▶ [SOURCE EXTRACT]
Godsey says the biggest difference between last year and this year is that the high heat did not start as early this year, and the result was a lot better early set.

“We really had no major pest problems this year and disease has been minimal because of low humidity much of the summer. Overall, it looks like it will be an excellent peanut year in Oklahoma,” he says.

Bad Year For White Mold

Rome Ethredge, University of Georgia Extension coordinator for Seminole County, says it has been a good production year in his area.

“Yields are good, although there are some dry spots and pests have caused losses,” Ethredge says. “Caterpillars tried to eat us out of house and peanut butter again this year. They love to eat peanut leaves.”

As was the case in many peanuts fields, Ethredge says nematodes were a challenge.

“Less choice in nematicides made it worse. Fortunately, we have a nematode-resistant peanut, and I’m hearing good yield and grade reports on the Tifguard variety.”

▶ [YOUR ASSIGNMENT] Repeat the peanut report above word for word, from "Bad Year For" up to and including "in his area.". The lines that follow come from a different source than the peanut report above.

▶ [DATA PROVIDED]
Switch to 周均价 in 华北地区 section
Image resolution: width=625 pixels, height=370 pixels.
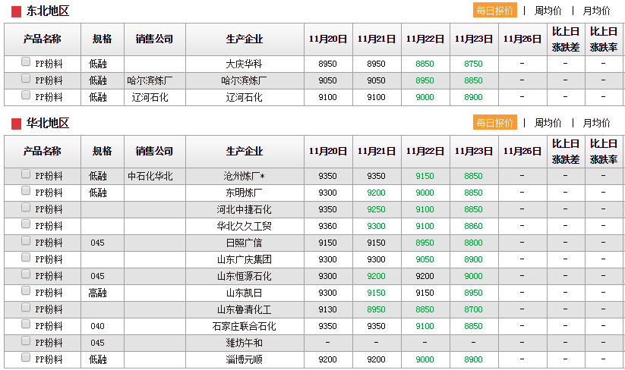[548, 123]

▶ [RESULT OF THE EXERCISE]
Bad Year For White Mold

Rome Ethredge, University of Georgia Extension coordinator for Seminole County, says it has been a good production year in his area.